Some people tried to push the lie that it’s not really possible to remove 3p cookies without replacing them with some sort of equivalent, because then web trackers would use fingerprinting to replace the 3p cookies. But if that was true, those Google competitors who rely on 3p cookies would still be able to use fingerprinting after Google pushed its adware replacement in all browsers. So either fingerprinting can’t be fought efficiently and 3p cookies removal is illusory, we’ll just get an extra adware ; or it can be fought efficiently, and then we don’t need a new adware just because we’ve killed 3p cookies. Replacing 3p cookies with a new local adware is only necessary for web tracking to continue, which is not something the billions of ordinary human beings who don’t live from surveillance would want to happen.
“Using a different browser, such as Brave, Vivaldi or Firefox, is, from a privacy point of view, the better option”

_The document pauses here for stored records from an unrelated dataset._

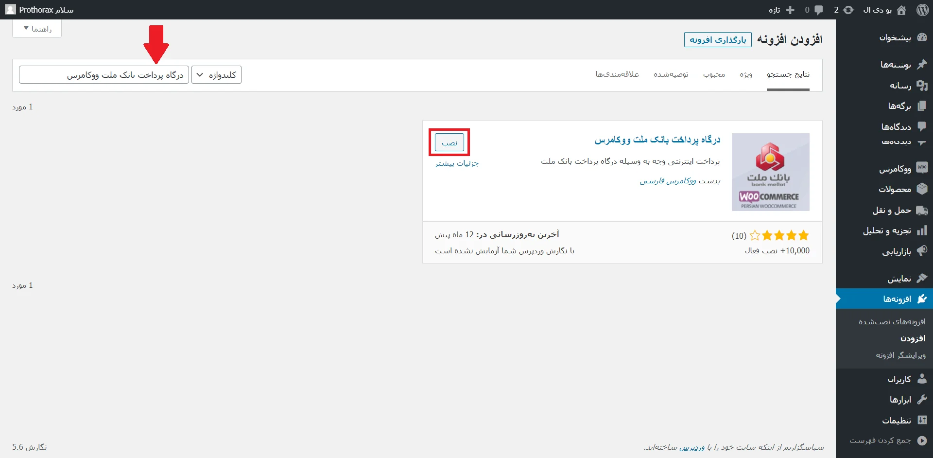This screenshot has width=933, height=458.
Task: Open the ووکامرس (WooCommerce) sidebar icon
Action: tap(922, 168)
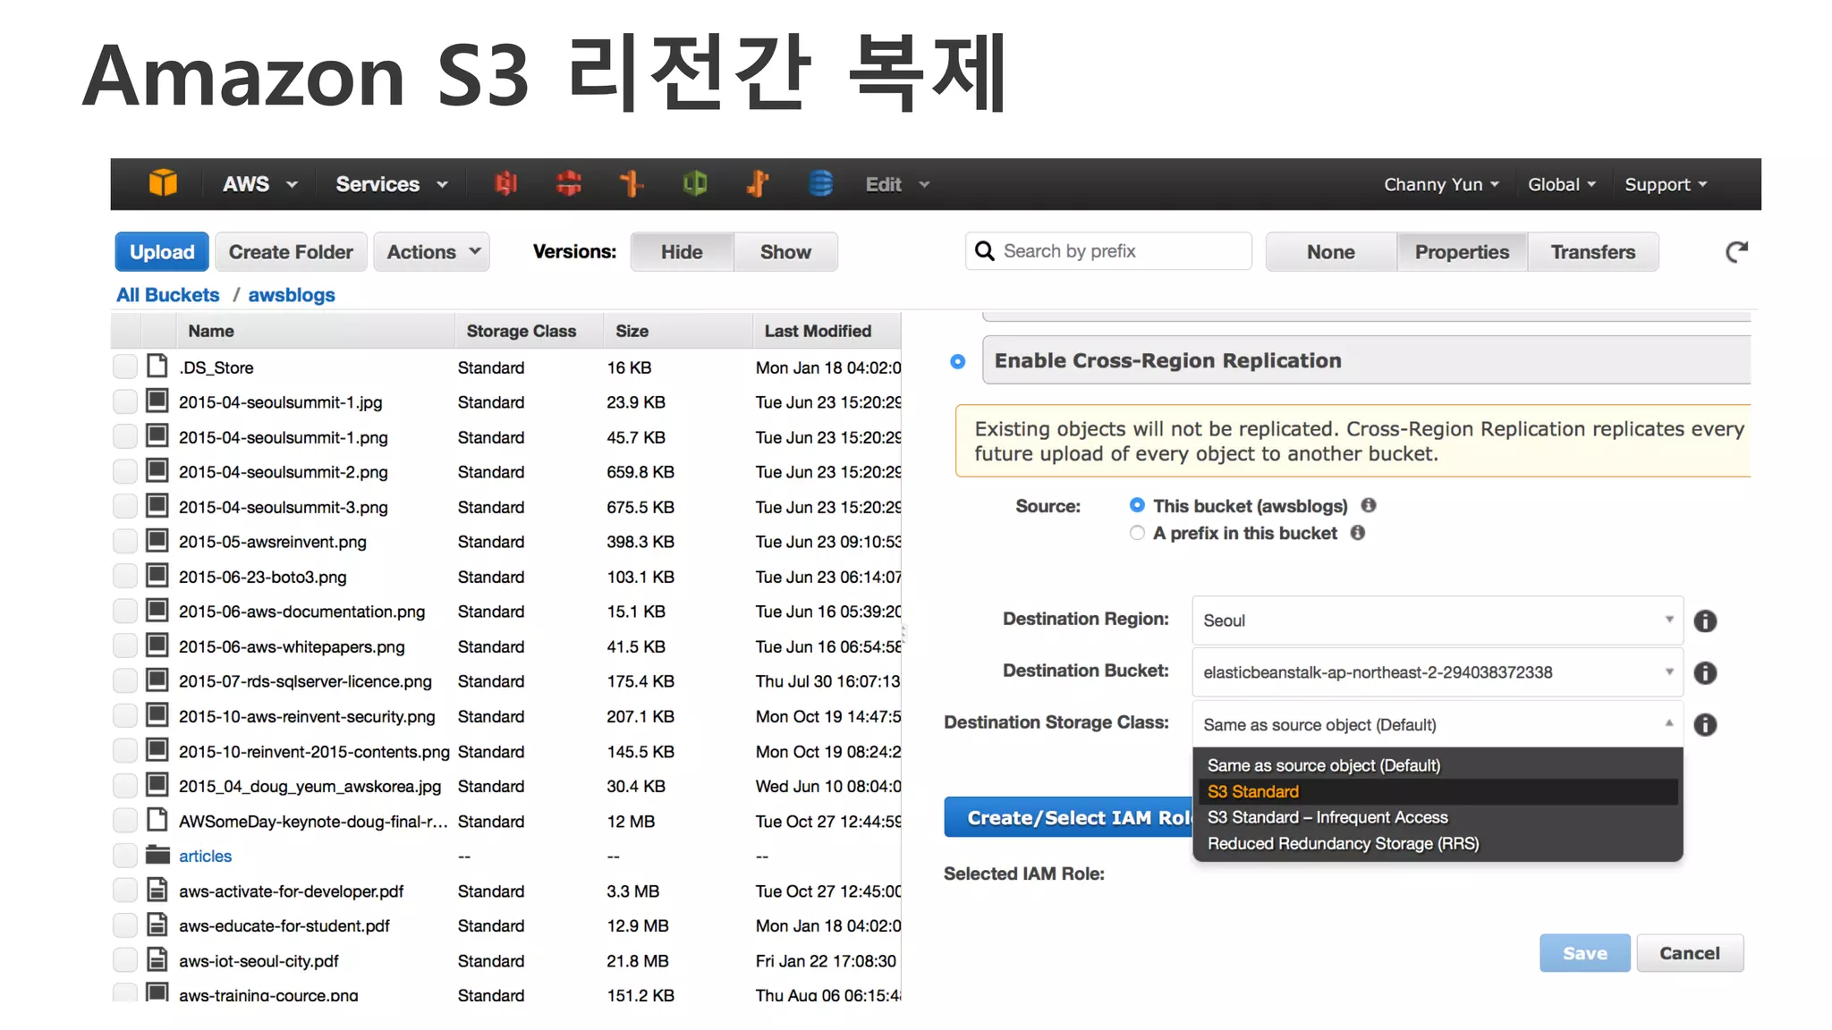Viewport: 1832px width, 1030px height.
Task: Click the blue database service shortcut icon
Action: (x=820, y=184)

Of course, Firefox will at the end embed the Google tracking systems too. They already showed official critical support for the idea, just disagreeing on minor technical questions, playing their official role of the Google sponsored opposition to Google (around half a billion dollars each year from Google in exchange for user personal and sensitive search data, and for nearly total submission). The funny part is that not being the majority browser, they will have even less excuses than Chrome for embedding that spyware. Their behavior will not be the one that decides the tracking industry to switch from one system to another, even if that was a good thing. They could happily sit on blocking 3p cookies and being the ethical competitor to Google without the new adware system, but that’s not Mozilla’s style. They already had so many equivalent experiments of their own anyway in their browser (like Suggested Tiles in 2015
https://blog.mozilla.org/netpolicy/2015/05/21/putting-our-data-privacy-principles-into-action/
and many other still today like Pocket suggested stories), even before Google tried them…
As for Brave, it is since the beginning centrally built on a spyware concept for the ad industry that is very similar to Chrome’s. They have like Firefox pioneered the idea for Google long before the new Chrome adware components arrive into production. So it’s also ridiculous to call it a private alternative to Google’s new adware component.
“When the browser stops supporting third-party cookies, it does not make sense to have a setting about Third-Party Cookies anymore in the browser”
I’m not even sure that this is going to happen. Even if Google finally makes it a default, they will probably keep some undisclosed whitelist because of the usual excuses, like unbreaking sites because of necessary trackers, but also “fighting fraud or abuses” from us, third-party logging provider or whatever. At least for a time, since it looks like they made some sort of “trust tokens” part of their “privacy sandbox” to replace such “more legitimate” 3p cookies functions, that will obviously rely on people using Google software (or at least Google-compliant) to be able to access web sites. Which is also very bad news on its own.
Lmao, Chrom with Tracking Protection, will it block itself ?
I’m just fed-up with the level of Alphabet/Google’s deception. Chrome just fell off all my devices last week. Yay!